The Webcomics Web Archive [Collection Period: June 4th, 2014 to ongoing] focuses on comics created specifically for the web and supplements the Library’s extensive holdings in comic books, graphic novels and original comic art.
“Webcomics are an increasingly popular format utilized by contemporary creators in the field and often include material by artists not available elsewhere,” said Megan Halsband, a librarian in the Serial and Government Publications Division.
Webcomics selected for this collection include award-winning comics as well as webcomics that are significant for their longevity, reputation or subject matter. The collection includes sites such as Dinosaur Comics, Hyperbole and a Half, and XKCD. Also included are works by artists and subjects not traditionally represented in mainstream comics, including women artists and characters, artists and characters of color, LGBTQ+ artists and characters, as well as subjects such as politics, health and autobiography.
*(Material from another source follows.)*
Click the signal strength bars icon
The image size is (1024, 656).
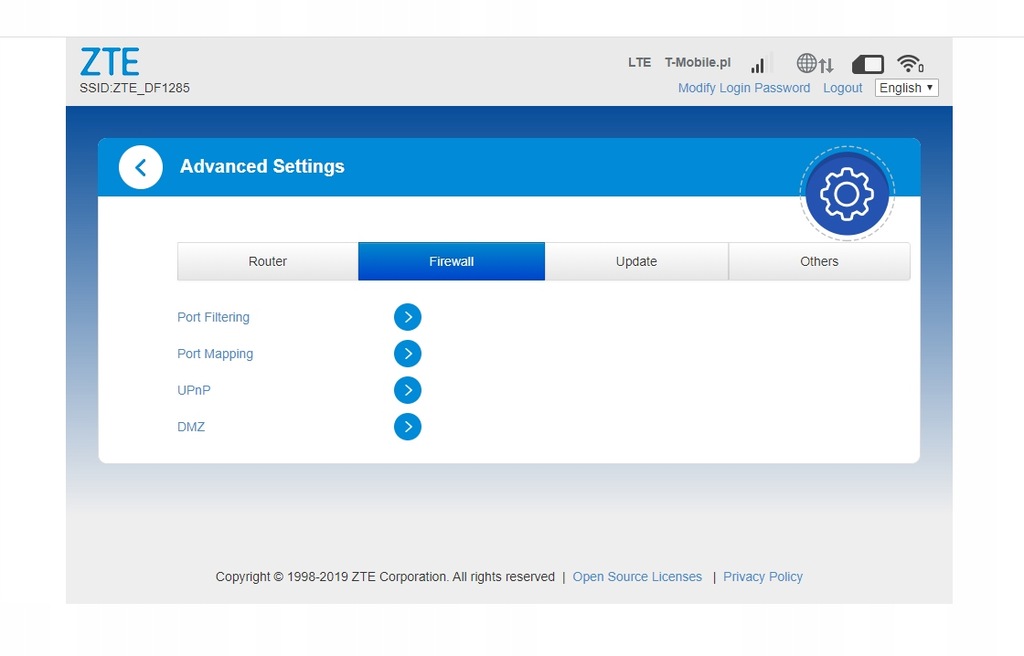[x=758, y=64]
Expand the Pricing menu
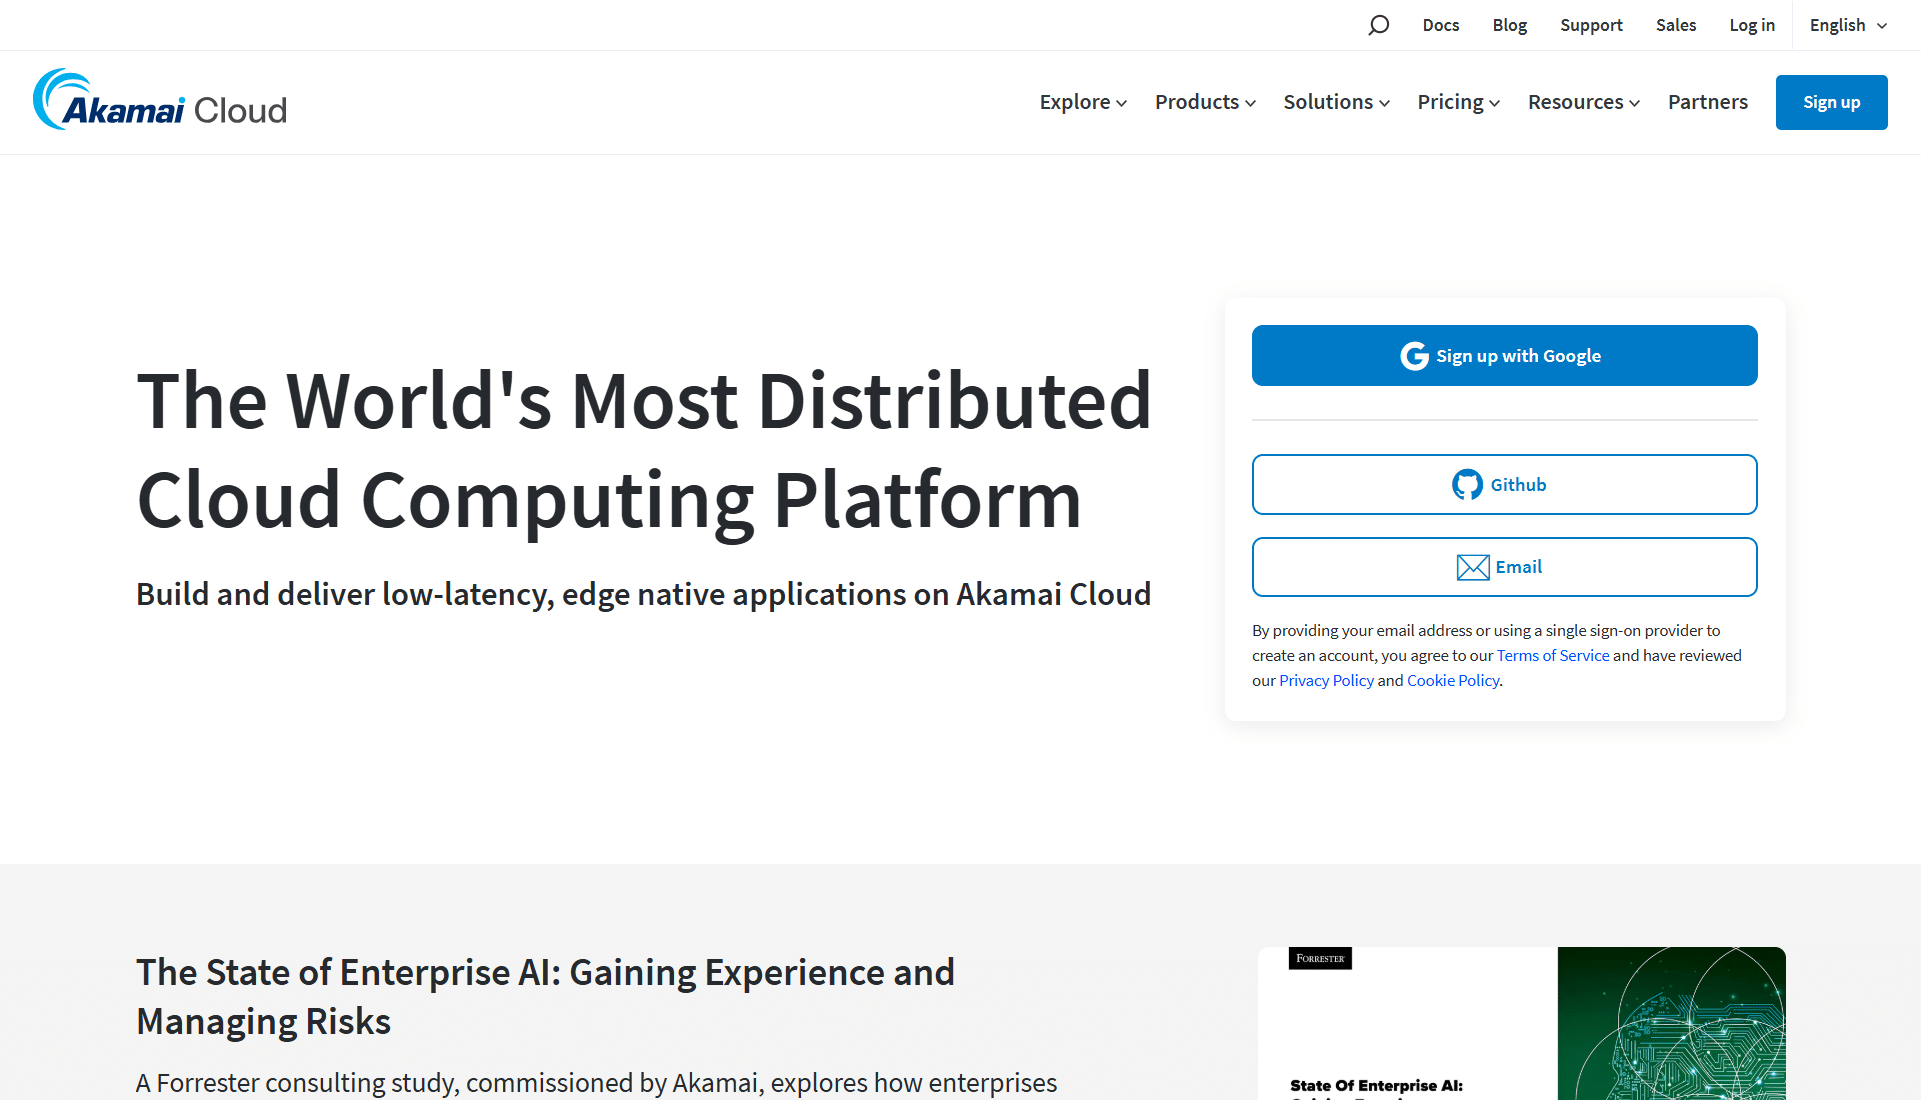The width and height of the screenshot is (1921, 1100). (1458, 102)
The Web Cultures Web Archive [Collection Period: June 4th, 2014 to ongoing] is a representative sampling of websites documenting the creation and sharing of emergent cultural traditions on the web such as GIFs, memes and emoji. The project is part of the American Folklife Center, established by Congress to document traditional cultural forms and practices.
“The proliferation of smart phones, tablets and wireless internet connection has positioned networked communication as a space where people increasingly develop and share folklore,” said Elizabeth Peterson, director of the American Folklife Center. “This effort will help scholars 25 and 100 years from now have a fuller picture of the culture and life of people today. “Sites included in the archive are Urban Dictionary, Internet Meme Database, Emojipedia and Boing Boing.
The Library collected and is displaying these sites with permission. Any further use by the public may also require permission.
The Library has been archiving select websites since 2000 and has now preserved more than a petabyte of web content, including collections of federal executive, legislative and judicial websites; sites of international governments; and national institutions such as the U.S. Olympic Committee and the American Red Cross.